Excellence Integrity Relationship

Residents

Rebecca Rubin, D.O.

Rebecca was born right here in Santa Rosa, but moved to Davis, CA at a young age, where she spent the majority of her childhood years. Always drawn to a new adventure and international experience, in high school she began volunteering with Amigos de las Américas (AMIGOS), a youth leadership non-profit that promotes intercultural understanding and sustainable, community-driven initiatives. She continued her involvement with the organization throughout college, holding various leadership positions that allowed her to work in Peru, Paraguay, Nicaragua, and the Dominican Republic alongside local youth organizations. She received her B.A. from Pitzer College in Claremont, CA where she majored in Human Biology: Cross-Cultural Health and Healing with a minor in Spanish. Although she was always interested in medicine, Rebecca decided to take some time away from her pre-medical studies to focus on self-exploration. During this time, she taught English and computer classes in India, volunteered as an emergency responder in Israel, and lived and worked in an intentional community in California amongst other odd jobs. After completing college, she spent a year as a Fulbright Scholar working at La Universidad Intercultural del Estado de Tabasco in Mexico. While living and working in Oxolotán, a town of roughly 1500 people along the Tabasco/Chiapas border where there is a majority indigenous Ch’ol population, she had the opportunity to work alongside a partera and learn about traditional medicine.
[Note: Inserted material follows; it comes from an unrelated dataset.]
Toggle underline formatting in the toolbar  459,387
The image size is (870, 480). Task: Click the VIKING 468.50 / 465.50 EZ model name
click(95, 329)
Her experiences abroad opened her eyes to the various way’s illness is perceived and sustainable solutions are realized. At the same time, she was pushed to reflect on the issues and healthcare gaps in her own country. She chose to attend medical school at Burrell College of Osteopathic Medicine in New Mexico, where she had the unique opportunity to do clinical rotations in both rural and urban areas throughout the state and see firsthand the consequences of lack of resources in under-resourced areas, most notably near American Indian communities. In medical school, she was involved in many school organizations and started a program to coordinate student volunteers to serve as translators for refugee health clinics in collaboration with the New Mexico Medical Reserve Corps. She was honored to be inducted into the Gold Humanism Honor Society and served as the Director of Alumni Relations for her chapter.